Sua pesquisa contou com o apoio do professor George Ney, que há 20 anos vasculha os arquivos eclesiásticos de dioceses cearenses. Ele identifica dois tipos de fontes para pesquisas: a Igreja e as câmaras municipais, cujos acervos estão nos arquivos públicos. Chama a atenção para a situação desses documentos idêntica à precariedade do Arquivo Público do Ceará.
George Ney destaca o trabalho realizado pelo padre Roserlândio de Souza junto à diocese de Iguatu, uma das mais antigas do Ceará, criada há cerca de 300 anos. Revela que o Instituto do Patrimônio Histórico e Artístico Nacional (Iphan) trouxe o material para Fortaleza com a finalidade de realizar trabalho de restauro, mas "muitos documentos foram roubados e levados para fora do Brasil".
O padre Roserlândio de Souza define que "documentos eclesiásticos são, especificamente, os que dizem respeito à organização e presença eclesial em determinadas regiões". "Particularmente, os registros sacramentais: livros de batismo, casamentos, crismas, óbitos, estes, no caso do Brasil, cobrem um pouco mais do que o período inicial da República", explica. Abrangem ainda as correspondências do clero, religiosas/os, livros de tombo, nos quais são registrados os eventos e transcritos outros documentos eclesiásticos - portarias, decretos, livros-caixa, entre outros.
Trajetória
As principais responsáveis pela preservação desses arquivos são as dioceses, porém, há necessidade do apoio e parceria de outras instituições, como universidades, centros de pesquisa e o poder público.

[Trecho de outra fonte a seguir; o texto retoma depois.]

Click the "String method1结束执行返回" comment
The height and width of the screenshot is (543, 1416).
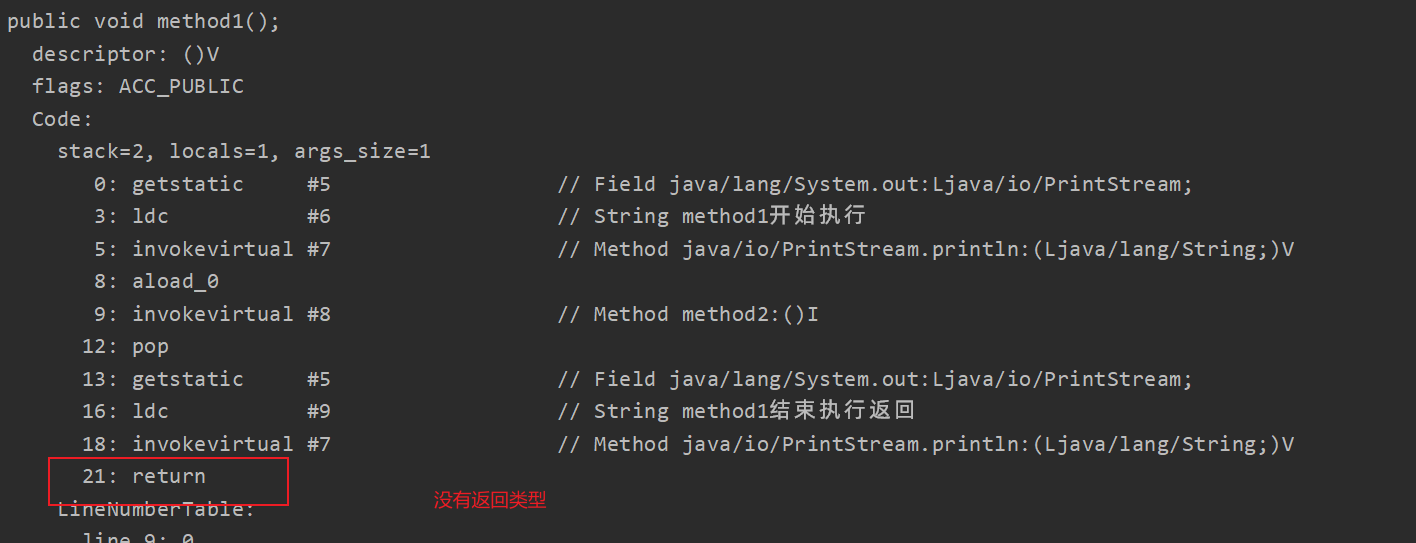753,411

O religioso fala com propriedade sobre o tema, que acompanha há mais de duas décadas. Padre Roserlândio é um dos responsáveis pela organização dos arquivos da diocese do Crato, criada em 1914. Padre Roserlândio esclarece que durante boa parte do tempo, não havia um espaço específico para a guarda e manuseio dos documentos. No caso particular da Diocese de Crato, foi criado por dom Newton Holanda Gurgel, (4º bispo já falecido) e depois instalado por dom Fernando Panico, bispo emérito, o Departamento Histórico Diocesano Pe. Antonio Gomes de Araújo (DHDPG). "Desde 1999, portanto, há um cuidado maior para a guarda e a disponibilidade do acervo local para pesquisadores", garante, completando que o atual bispo diocesano, dom Gilberto Pastana de Oliveira, apoia incondicionalmente as ações.

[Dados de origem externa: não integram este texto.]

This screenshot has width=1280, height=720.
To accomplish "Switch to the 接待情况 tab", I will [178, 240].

O processo é permanente e envolve diversas etapas, como por exemplo: acondicionamento, catalogação, digitalização. O convênio firmando entre algumas dioceses cearenses e a Sociedade Genealógica de Utah possibilitou a digitalização e, agora, disponibilização na internet de boa parte dos livros de registros sacramentais até 1950.
Assim, estão sob a guarda do DHDPG correspondências do clero e de outras pessoas desde o século XVIII, livros para registro dos sacramentos celebrados naquela época. Entre os temas que podem ser aprofundados a partir da leitura desses documentos, especialmente das cartas, estão: as diversas secas (1877-1879; 1888-1889), as epidemias de colera morbus e bexiga, a organização das Casas de Caridade pelo Pe. Antonio José Maria Ibiapina, história da educação nesta região, escravidão, genealogia, missões e organização pastoral (freguesias e paróquias) e política, Padre Cícero e os fatos de Juazeiro. Em Iguatu, por iniciativa de dom João José da Costa, que continuou com dom Edson de Castor Homem, o acervo está sendo recatalogado e digitalizado.